Web Exclusive: Elevator Preparation in the Event of a Hurricane
by Dan Hunter
While writing this, the National Weather Service was forecasting Hurricane Isaac to travel up the west coast of Florida during the week of August 23 and impact the northern Gulf Coast. During hurricane season (June 1- November 30), we all pay close attention to the tropics. For many of us, hurricanes are just part of living in the South, and preparedness is a way of life. However, many building representatives are unfamiliar with how to prepare their elevators prior to the arrival of a storm. Most elevator machine rooms in buildings of seven landings or fewer are on the ground floor, and many along the coast are vulnerable to storm surge. There is little that can be done to prevent water intrusion into the machine room. However, following these steps can help lower your chances of having to replace components in the elevator car itself.
It is best to let the occupants know when the elevator will be out of service just prior to landfall or evacuation. Run the elevator to the uppermost landing, and, after it reaches this landing and the doors cycle shut, turn off the main disconnect in the machine room. There is likely a small disconnect beside the larger one; turn this off too. This will keep the elevator car above any storm surge and will protect its components and circuitry from electrical power surges as well. This also puts most hydraulic oil (if applicable) in the piping and cylinder, protected from water. Place sandbags around the machine-room door, about 4 ft. high. It is a good practice to have a sump pump on hand to pump out the pit after the storm passes.
After a major storm, it is a safe practice to have your elevator contractor look over the elevator before turning the power back on. If there was a storm surge, the pit will likely be full of water that must be pumped out before the elevator can be turned back on. Additionally, the wiring, switches and controllers will need to be allowed time to properly dry out before they can be powered up and checked for proper operation. Do not be surprised if the corrosion of saltwater requires you to replace the controller; this is a common experience and may be covered by insurance. Your elevator contractor will also pump out the hydraulic oil tank and replace the contaminated oil with new oil to remove the corrosive saltwater.
In summary, there is a great deal of work involved in protecting your elevator before and after a storm.
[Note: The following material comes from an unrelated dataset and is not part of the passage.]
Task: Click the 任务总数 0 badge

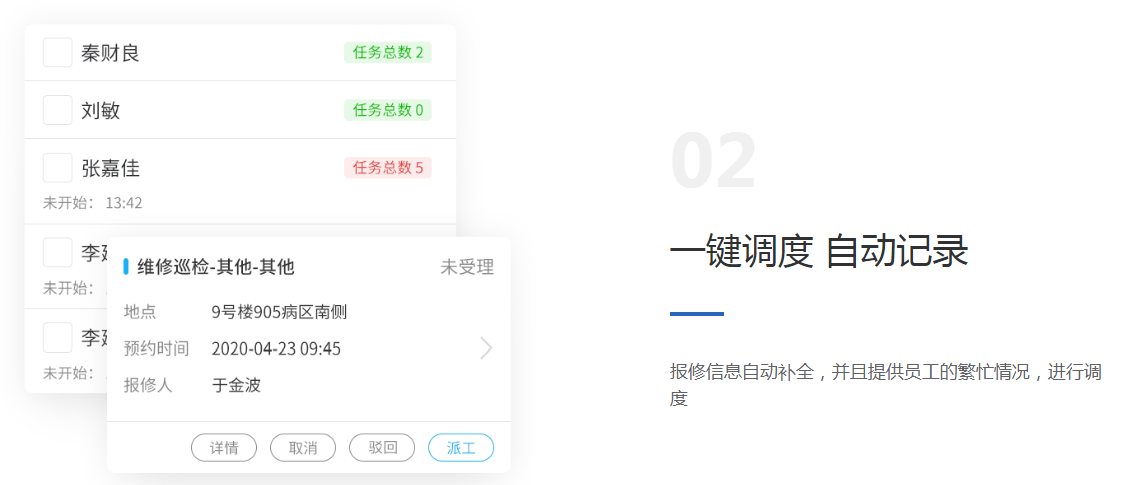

During hurricane season and other similar weather conditions, be sure to work with your elevator contractor. A wise company will adjust staffing to an affected area to take care of its customers in a timely manner. If you are unsure how to prepare your elevator in advance of a storm, call your elevator contractor and ask him or her to prepare it for you or guide you through the process. If possible, try not to wait until the last minute, because the demands on elevator companies may be overwhelming during that time.
In light of the recent Hurricane Isaac, Schindler provided industry with a set of guidelines to help the industry prepare elevators and equipment for such weather conditions. The following is a brief overview of Schindler’s recommendations:
Design a diagram showing the location of all elevators, car numbers, the elevator–car phone number and the elevator company’s emergency phone number and place it in your building’s designated security area.
Before the storm hits, close all vents and openings at the top of the hoistway to prevent water from entering the elevator shaft. Next, barricade the machine room and be sure there are no occupants left in the building. After the cars are parked appropriately, shut the elevator down with the keyed switch and close the doors to prevent unauthorized personnel from using the equipment. In addition, place the mainline disconnect in the “off” position to remove power from the elevator.
During the storm and once it has passed, refrain from using the elevator and do not restore its power until the control panels and machine room have been checked for water damage. If water is found, do not resume operation until the elevator service provider has conducted an inspection.
Because weather conditions can be unpredictable, Schindler recommends building and facility managers become familiar with these precautions ahead of time in order to effectively complete the process if needed.
Dan Hunter is the Sales manager of Service and Renovation at Mowrey Elevator Co.